PFSweb, Inc. (Priority Fulfillment Services) is a provider of business-to-business (B2B) and direct-to-consumer (DTC) order fulfillment and customer service for eCommerce.

Services offered by PFSweb include:

Processing and shipping orders
Customer care
Managing inventory
eCommerce site development
Digital marketing services (creative, analytics, SEO/SEM, etc.)

The company was founded in 1994 in the Dallas suburb of Plano, Texas. PFSweb's corporate headquarters were relocated to Allen, Texas in March 2012 with call center operations moved to downtown Dallas, Texas.

History

1994-1998: Origin under Daisytek
PFSweb, Inc. was founded in 1994 as Priority Fulfillment Services, Inc. (PFS) by Texas-based Daisytek International Corporation, a leading wholesale distributor of computer and office automation supplies such as printer ribbons, toner cartridges, and computer disks. The new unit, founded and conceived by Daisytek CEO Mark C. Layton, was initially created to perform order-processing, fulfillment, and telemarketing services for other companies, due to a growing demand for outsourcing in this area.

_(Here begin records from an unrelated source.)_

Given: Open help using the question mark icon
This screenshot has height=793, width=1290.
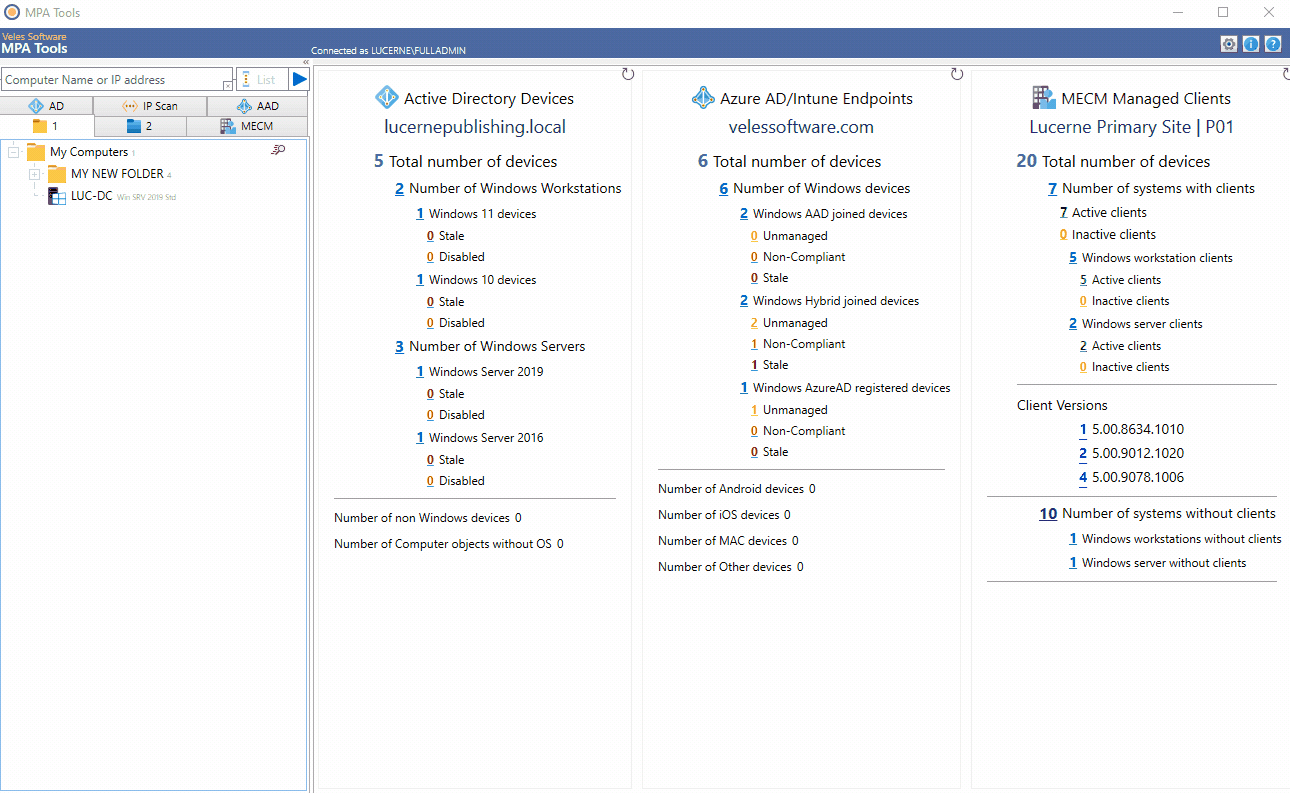Looking at the screenshot, I should (1272, 43).
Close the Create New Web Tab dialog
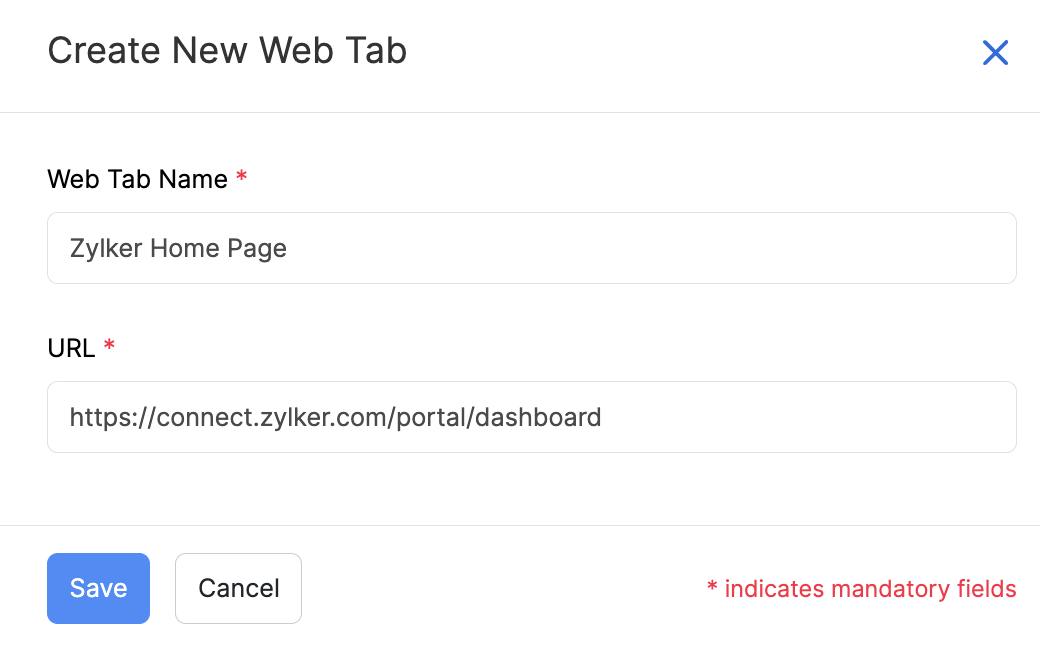1040x646 pixels. click(996, 53)
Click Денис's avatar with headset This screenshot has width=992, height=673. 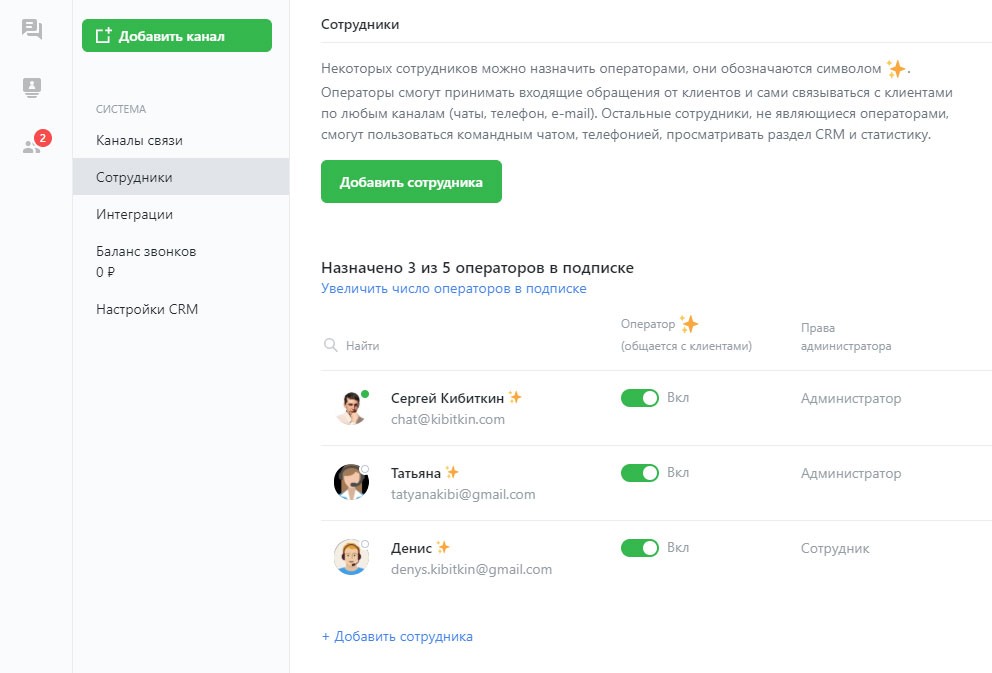point(351,558)
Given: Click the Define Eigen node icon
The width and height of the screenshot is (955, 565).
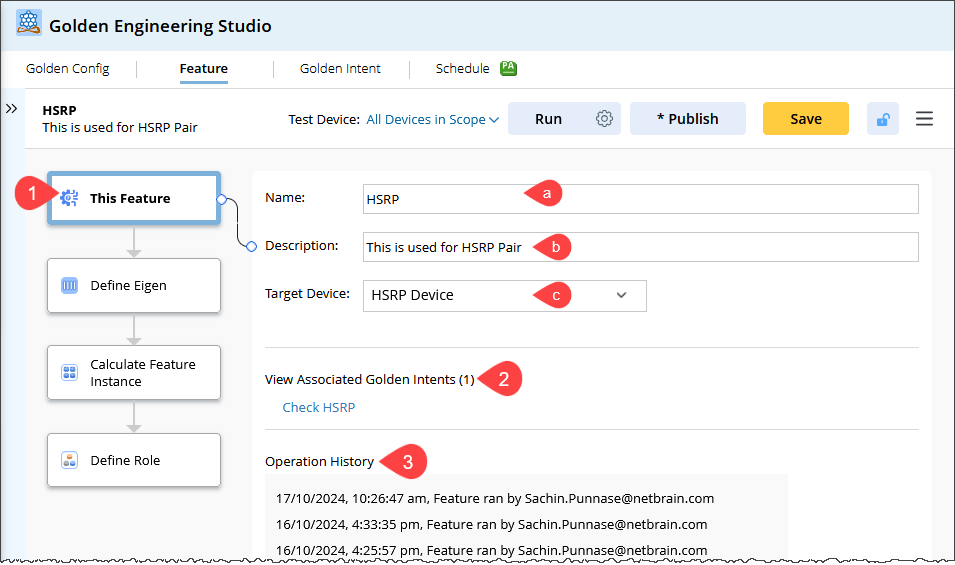Looking at the screenshot, I should pyautogui.click(x=70, y=285).
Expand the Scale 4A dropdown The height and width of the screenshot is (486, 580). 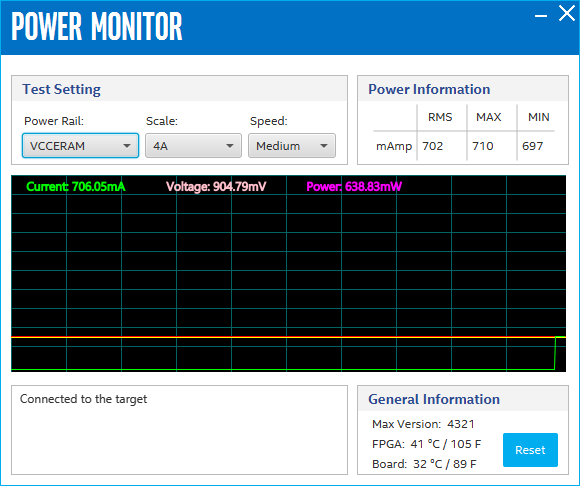(193, 146)
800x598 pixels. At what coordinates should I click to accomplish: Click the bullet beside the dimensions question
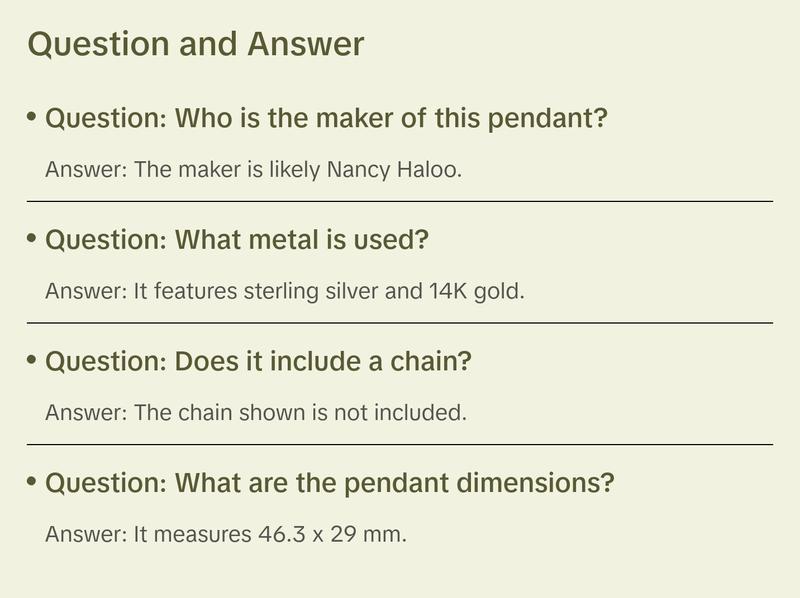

Soon after its formation under Daisytek, PFSweb was chosen to perform telemarketing and distribution services for IBM product lines throughout North America.

PFSweb soon began to take on additional clients, and Daisytek doubled the size of its own "superhub" warehouse/shipping center in Memphis, Tennessee in part because of the unit's success.

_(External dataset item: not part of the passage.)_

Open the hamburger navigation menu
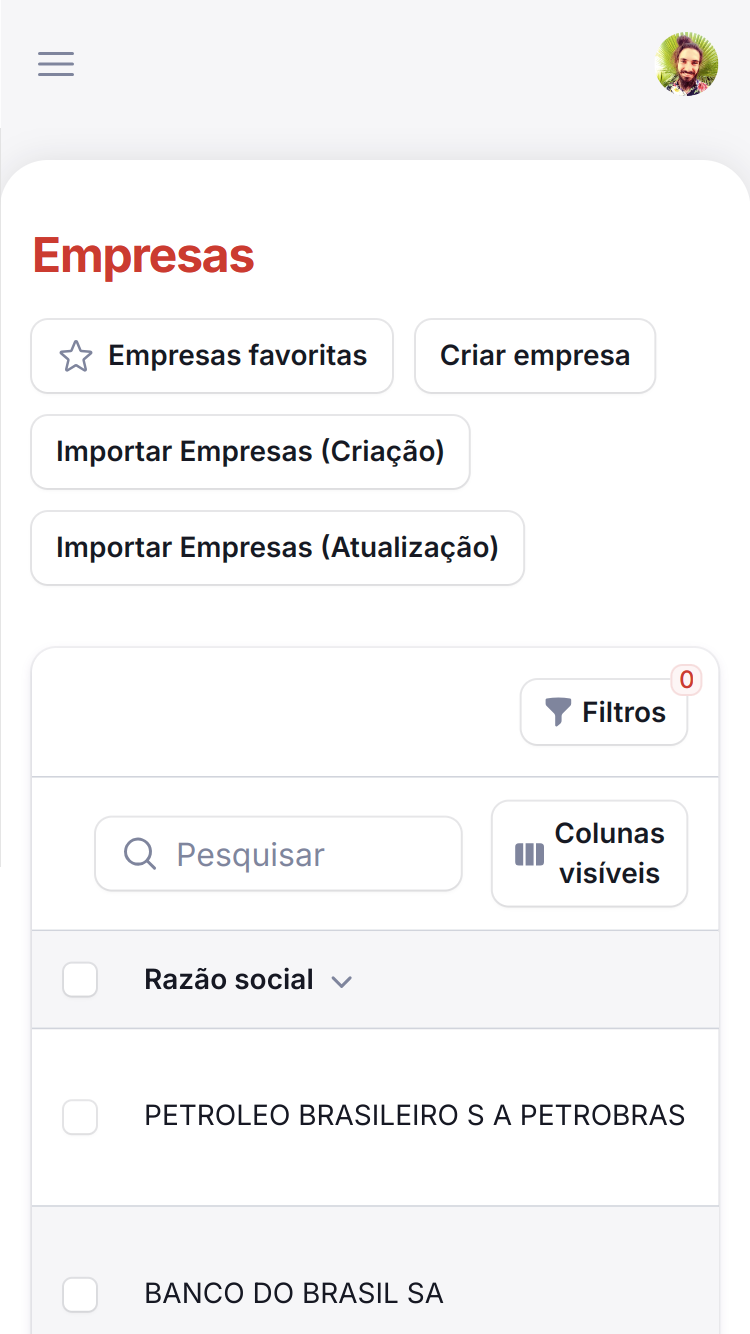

1999-2001: PFSweb completes its IPO and expands into Europe
In January 1999, the company formed a European division, PFSweb Europe, with 10 employees working at a call and fulfillment center in Maastricht, Netherlands, and also launched a new division that offered order fulfillment services to internet-based retailers. It was targeted toward both web-based and brick-and-mortar firms who were adding web ordering capabilities to their businesses and needed to get systems and staff in place quickly.

In early December 1999, one-fifth of the company, now bearing the name PFSweb Inc., highlighted by its eCommerce capabilities, was sold in an initial public offering (IPO). Mark Layton, the 40-year-old CEO of Daisytek, who had recently published a book called “.coms or .bombs ... Strategies for Profit in e-Business”, took the titles of president, CEO, and chairman of PFSweb, while remaining the board chairman of Daisytek. In June 2000, Daisytek completed a tax free distribution of its remaining share ownership of PFSweb to its shareholders and as part of the design of this transaction, Layton resigned as chairman and CEO of Daisytek in order to focus full attention on the leadership of PFSweb.

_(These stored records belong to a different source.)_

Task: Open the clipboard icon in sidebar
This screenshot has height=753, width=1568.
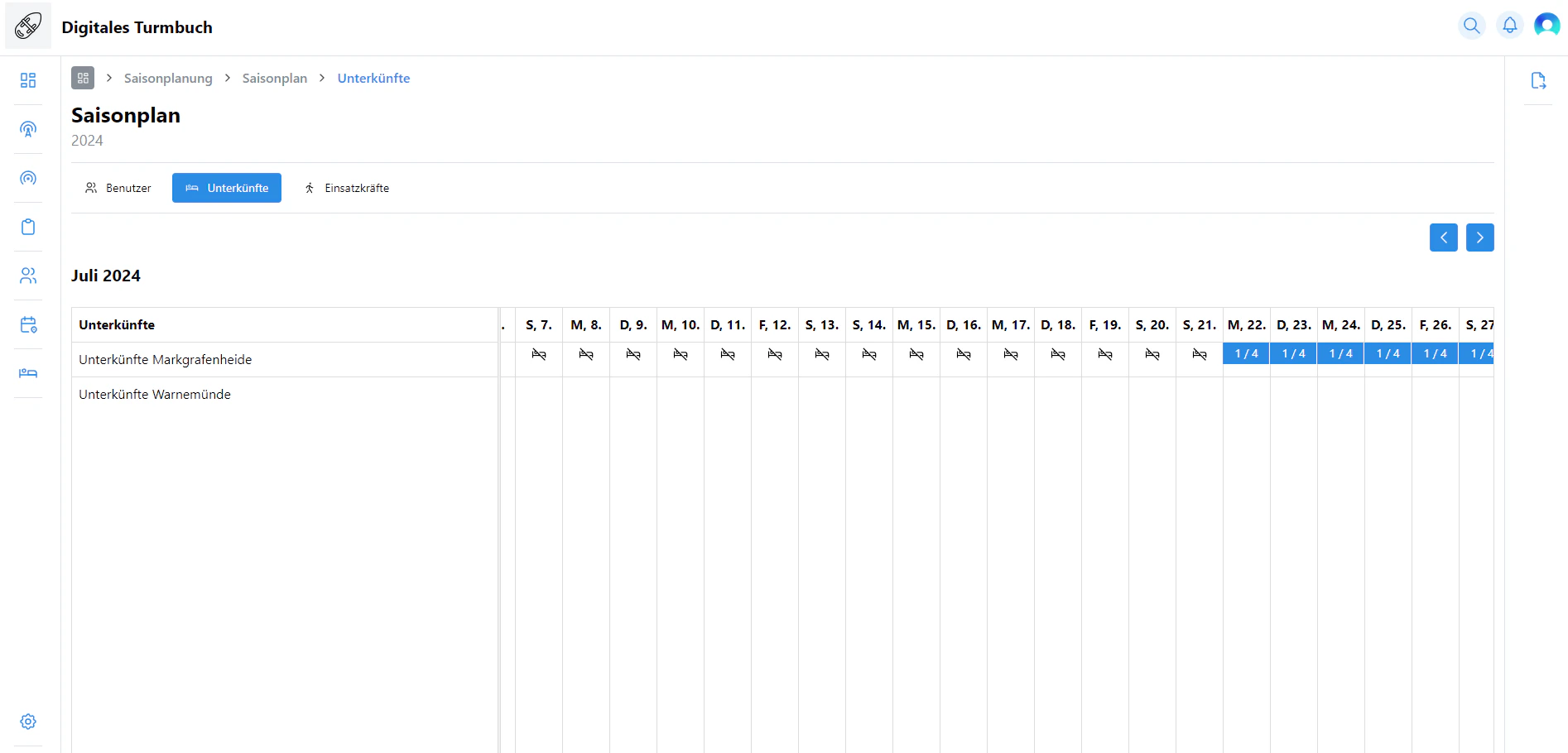Action: (28, 227)
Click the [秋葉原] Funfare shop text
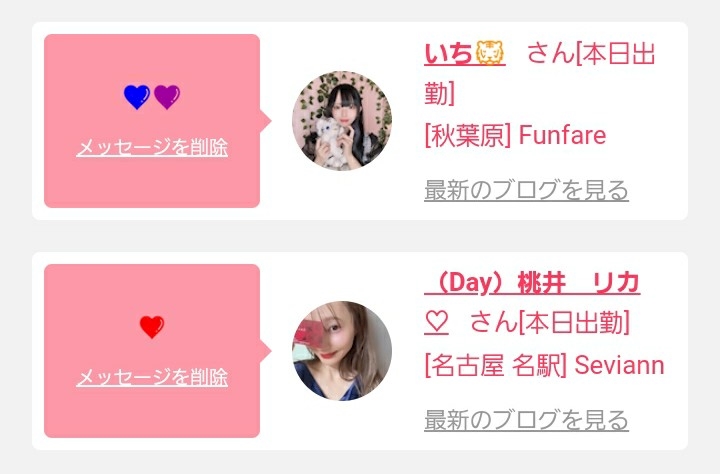Image resolution: width=720 pixels, height=474 pixels. [515, 135]
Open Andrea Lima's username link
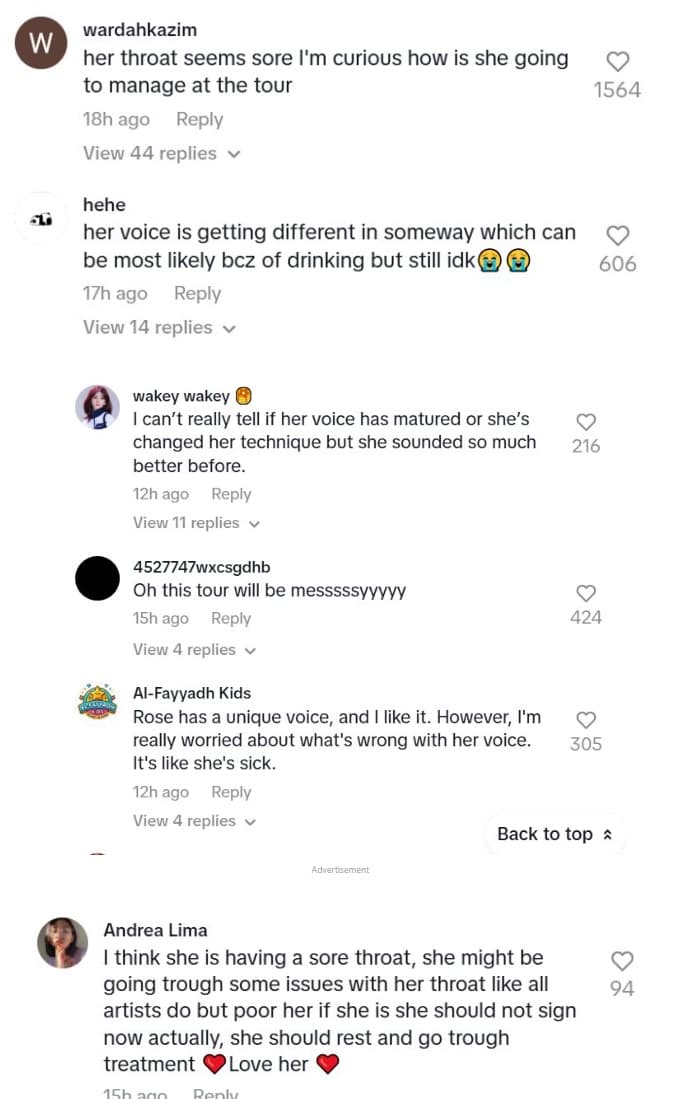The image size is (681, 1099). tap(155, 930)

In late July 2000, PFSweb introduced the Entente Suite of software, which offered full eCommerce support from web site interface to back-office accounting functions, customizable to meet each customer's needs. PFSweb also added managed hosting and web site development services to its offerings. To accomplish the former, the firm established a secure data center.

2002-2004: Online expansion and company layoffs
In February 2002, PFSweb began offering customized manufacturing and supplier inventory services to further support its clients. In June, PFSweb signed a five-year contract with the Smithsonian Institution's Business Ventures unit to provide fulfillment services for catalog and web orders. An alliance was also formed with eBay that would allow PFSweb's clients to distribute their products via that firm's online auction site. PFSweb was striving to cut costs after losing key clients during the .com bubble burst, which ultimately forced them to lay off 60 employees, paring its total staff to about 550.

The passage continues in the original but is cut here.